- **What the task requires**: Retype, without any change, the lines of the records starting at the line that contains "1148x1059 pixels." and running through the end of the records.

- **Word and element locating data**:
## START
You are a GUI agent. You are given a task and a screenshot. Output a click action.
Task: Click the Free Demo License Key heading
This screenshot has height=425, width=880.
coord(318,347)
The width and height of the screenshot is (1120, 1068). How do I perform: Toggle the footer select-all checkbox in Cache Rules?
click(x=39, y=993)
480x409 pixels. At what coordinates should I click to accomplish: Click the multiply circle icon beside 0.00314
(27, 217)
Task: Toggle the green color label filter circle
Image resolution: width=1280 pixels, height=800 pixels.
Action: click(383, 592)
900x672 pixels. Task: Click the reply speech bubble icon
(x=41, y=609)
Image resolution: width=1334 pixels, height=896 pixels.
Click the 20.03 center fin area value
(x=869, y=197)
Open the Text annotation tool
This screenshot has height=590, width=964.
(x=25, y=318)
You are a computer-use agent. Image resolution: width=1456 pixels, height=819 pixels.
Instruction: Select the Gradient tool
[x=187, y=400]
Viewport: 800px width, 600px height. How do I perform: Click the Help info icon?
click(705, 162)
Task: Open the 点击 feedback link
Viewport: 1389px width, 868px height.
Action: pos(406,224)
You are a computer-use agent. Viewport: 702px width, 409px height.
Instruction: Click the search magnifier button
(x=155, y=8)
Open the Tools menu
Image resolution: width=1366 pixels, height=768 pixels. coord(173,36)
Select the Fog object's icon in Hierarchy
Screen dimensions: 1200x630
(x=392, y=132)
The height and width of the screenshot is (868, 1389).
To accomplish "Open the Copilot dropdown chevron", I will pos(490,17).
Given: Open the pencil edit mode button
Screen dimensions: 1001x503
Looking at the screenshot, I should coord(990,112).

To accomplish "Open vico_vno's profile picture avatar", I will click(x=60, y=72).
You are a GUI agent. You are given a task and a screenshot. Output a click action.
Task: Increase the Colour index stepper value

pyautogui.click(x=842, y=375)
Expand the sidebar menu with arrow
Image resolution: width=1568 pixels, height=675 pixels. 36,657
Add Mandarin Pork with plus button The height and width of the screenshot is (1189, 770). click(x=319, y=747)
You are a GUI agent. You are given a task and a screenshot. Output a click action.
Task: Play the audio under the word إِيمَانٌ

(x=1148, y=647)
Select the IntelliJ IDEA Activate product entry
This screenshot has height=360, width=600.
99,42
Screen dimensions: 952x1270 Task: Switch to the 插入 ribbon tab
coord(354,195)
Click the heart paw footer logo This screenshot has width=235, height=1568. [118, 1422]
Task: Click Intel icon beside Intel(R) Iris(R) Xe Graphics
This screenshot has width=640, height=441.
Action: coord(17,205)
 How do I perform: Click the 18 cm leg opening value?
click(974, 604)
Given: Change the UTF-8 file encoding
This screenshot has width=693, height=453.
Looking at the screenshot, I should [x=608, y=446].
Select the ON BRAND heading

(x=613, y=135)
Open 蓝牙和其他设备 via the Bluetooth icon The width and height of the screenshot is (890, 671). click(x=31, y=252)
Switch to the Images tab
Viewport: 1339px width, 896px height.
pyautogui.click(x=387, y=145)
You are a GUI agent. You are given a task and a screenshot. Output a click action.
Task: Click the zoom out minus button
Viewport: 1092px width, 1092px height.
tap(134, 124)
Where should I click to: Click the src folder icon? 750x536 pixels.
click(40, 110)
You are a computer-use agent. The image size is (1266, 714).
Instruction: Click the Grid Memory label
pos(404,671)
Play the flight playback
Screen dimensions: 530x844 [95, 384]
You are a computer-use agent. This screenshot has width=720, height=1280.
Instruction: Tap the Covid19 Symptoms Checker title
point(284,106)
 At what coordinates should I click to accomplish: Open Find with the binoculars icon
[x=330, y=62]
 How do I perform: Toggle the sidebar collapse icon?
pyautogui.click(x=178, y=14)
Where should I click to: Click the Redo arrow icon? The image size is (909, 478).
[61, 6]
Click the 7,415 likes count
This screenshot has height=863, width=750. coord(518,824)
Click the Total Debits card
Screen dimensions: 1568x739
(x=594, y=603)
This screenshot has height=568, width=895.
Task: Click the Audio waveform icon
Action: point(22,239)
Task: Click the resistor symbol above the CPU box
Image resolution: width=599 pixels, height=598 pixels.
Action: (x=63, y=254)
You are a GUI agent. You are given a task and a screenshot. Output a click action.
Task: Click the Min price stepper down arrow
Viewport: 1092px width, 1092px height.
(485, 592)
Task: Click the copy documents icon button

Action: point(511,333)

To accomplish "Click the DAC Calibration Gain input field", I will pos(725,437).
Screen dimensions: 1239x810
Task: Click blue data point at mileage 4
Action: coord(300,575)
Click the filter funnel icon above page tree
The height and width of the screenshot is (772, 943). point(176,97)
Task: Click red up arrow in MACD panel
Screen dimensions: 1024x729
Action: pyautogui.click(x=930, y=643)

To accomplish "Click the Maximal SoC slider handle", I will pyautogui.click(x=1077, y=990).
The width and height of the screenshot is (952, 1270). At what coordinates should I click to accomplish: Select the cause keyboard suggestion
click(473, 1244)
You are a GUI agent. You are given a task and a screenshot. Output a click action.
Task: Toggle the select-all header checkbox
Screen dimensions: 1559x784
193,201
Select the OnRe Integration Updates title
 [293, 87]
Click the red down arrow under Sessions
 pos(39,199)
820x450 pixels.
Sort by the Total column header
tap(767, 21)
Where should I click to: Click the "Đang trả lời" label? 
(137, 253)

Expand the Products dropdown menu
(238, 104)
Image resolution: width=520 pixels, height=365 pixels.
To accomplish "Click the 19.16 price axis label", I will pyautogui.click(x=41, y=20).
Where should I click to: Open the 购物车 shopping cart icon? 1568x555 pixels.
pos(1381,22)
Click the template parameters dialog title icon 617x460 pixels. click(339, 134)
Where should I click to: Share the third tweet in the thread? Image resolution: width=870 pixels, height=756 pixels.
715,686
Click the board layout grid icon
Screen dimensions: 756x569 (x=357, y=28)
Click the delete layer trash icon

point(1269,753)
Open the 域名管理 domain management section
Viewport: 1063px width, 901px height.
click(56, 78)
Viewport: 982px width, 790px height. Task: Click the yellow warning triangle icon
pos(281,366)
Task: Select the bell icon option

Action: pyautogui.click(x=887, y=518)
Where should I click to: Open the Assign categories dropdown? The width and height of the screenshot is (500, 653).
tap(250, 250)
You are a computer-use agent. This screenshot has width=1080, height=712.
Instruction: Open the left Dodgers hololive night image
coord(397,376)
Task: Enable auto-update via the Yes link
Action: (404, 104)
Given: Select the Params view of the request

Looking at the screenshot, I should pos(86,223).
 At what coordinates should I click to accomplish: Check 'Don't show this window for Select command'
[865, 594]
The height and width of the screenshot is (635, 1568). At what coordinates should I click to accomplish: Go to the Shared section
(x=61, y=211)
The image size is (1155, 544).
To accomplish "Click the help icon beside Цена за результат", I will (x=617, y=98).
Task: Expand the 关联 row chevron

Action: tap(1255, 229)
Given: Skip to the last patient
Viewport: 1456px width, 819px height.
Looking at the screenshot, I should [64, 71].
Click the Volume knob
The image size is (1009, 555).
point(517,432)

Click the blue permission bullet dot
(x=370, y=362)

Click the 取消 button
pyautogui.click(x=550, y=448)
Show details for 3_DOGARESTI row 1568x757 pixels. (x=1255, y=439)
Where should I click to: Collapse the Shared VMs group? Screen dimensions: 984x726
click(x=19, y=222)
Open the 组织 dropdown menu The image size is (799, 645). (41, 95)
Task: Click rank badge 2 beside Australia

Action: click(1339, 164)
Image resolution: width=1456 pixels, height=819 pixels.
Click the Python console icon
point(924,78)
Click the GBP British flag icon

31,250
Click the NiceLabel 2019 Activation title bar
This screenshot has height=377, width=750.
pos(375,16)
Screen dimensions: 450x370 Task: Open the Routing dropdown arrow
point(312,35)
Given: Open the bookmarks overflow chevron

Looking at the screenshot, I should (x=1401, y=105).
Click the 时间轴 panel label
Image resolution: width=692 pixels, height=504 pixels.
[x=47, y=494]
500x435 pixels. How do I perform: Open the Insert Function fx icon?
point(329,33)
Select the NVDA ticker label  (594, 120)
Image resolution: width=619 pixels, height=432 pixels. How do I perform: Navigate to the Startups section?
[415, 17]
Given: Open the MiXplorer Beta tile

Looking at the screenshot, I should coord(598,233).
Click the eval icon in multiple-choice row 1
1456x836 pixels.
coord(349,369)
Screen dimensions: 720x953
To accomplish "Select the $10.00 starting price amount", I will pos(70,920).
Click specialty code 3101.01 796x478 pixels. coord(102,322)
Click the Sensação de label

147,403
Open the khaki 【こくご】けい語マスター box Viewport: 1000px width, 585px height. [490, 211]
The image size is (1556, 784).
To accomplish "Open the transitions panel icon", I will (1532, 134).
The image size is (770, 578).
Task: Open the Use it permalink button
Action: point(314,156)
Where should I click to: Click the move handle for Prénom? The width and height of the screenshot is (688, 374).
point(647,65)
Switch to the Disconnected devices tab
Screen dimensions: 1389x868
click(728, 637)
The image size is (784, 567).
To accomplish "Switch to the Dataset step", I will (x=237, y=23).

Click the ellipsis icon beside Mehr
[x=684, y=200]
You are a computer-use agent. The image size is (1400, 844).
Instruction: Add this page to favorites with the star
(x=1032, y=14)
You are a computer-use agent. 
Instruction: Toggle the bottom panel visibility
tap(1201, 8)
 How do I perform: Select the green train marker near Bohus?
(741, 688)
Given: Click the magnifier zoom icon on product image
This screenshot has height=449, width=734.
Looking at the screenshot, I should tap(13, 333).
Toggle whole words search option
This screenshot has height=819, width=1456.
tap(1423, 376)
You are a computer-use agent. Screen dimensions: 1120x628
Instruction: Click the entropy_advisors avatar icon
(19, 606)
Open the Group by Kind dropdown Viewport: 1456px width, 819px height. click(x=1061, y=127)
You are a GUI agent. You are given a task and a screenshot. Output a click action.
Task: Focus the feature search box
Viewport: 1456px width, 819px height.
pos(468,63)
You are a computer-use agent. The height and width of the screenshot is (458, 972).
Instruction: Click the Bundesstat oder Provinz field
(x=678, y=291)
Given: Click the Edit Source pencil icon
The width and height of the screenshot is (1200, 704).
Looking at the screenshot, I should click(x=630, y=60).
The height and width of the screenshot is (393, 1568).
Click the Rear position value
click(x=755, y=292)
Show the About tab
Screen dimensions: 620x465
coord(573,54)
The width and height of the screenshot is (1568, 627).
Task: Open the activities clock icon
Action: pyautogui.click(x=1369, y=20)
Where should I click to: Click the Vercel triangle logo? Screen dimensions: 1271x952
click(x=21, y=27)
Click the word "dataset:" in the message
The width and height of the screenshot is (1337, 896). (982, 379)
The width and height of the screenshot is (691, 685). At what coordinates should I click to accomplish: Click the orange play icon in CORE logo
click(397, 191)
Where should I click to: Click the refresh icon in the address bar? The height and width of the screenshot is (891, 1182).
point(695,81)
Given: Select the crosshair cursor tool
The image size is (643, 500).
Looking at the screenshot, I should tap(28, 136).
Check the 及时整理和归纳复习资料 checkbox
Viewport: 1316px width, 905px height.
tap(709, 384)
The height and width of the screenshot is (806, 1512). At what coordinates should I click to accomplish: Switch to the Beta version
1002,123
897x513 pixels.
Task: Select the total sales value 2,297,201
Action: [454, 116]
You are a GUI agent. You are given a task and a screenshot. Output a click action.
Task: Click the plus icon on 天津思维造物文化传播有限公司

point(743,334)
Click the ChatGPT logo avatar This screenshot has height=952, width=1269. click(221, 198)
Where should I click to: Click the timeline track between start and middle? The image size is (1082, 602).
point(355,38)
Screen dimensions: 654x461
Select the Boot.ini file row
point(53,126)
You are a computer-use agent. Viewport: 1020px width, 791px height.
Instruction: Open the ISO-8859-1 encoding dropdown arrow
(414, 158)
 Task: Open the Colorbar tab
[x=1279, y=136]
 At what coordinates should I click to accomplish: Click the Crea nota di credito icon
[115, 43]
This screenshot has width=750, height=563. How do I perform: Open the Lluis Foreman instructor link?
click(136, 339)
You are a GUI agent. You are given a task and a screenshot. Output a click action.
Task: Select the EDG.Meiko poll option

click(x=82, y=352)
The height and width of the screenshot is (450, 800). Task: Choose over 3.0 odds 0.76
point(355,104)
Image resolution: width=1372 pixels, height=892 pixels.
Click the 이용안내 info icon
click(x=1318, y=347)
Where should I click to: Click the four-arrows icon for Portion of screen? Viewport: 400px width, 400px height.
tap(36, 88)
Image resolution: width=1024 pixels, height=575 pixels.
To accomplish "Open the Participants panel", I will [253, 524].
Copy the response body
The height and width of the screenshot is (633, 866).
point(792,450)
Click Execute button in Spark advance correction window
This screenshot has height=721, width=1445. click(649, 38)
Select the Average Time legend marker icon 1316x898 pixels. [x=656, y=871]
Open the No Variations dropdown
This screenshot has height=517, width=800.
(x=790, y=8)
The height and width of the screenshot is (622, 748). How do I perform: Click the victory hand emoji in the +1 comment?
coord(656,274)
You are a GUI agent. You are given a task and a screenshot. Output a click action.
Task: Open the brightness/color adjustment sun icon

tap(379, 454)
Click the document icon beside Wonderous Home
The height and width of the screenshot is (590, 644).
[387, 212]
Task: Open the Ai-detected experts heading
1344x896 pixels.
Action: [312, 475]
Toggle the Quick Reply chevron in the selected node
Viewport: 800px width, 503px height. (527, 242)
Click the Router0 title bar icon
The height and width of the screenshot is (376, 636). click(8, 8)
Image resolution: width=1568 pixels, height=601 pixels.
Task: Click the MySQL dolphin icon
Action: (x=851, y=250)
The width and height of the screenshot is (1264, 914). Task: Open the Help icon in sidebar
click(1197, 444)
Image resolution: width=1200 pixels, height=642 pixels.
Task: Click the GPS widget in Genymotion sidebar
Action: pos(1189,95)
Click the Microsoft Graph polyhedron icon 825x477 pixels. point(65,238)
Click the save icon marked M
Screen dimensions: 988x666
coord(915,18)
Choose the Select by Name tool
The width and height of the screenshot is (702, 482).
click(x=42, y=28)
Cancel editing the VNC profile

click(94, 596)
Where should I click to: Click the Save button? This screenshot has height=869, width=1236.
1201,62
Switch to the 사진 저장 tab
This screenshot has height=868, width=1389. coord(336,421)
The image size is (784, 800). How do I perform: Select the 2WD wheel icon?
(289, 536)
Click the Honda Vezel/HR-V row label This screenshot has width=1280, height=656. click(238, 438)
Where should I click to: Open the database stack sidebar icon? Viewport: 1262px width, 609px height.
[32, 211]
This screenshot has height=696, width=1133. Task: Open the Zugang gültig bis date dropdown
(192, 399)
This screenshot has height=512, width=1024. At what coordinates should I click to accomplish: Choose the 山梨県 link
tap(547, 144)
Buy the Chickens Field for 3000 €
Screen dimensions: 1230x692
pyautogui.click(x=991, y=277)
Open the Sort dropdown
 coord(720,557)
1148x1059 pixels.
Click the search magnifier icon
## END
- **Complete answer**:
1148x1059 pixels.
Click the search magnifier icon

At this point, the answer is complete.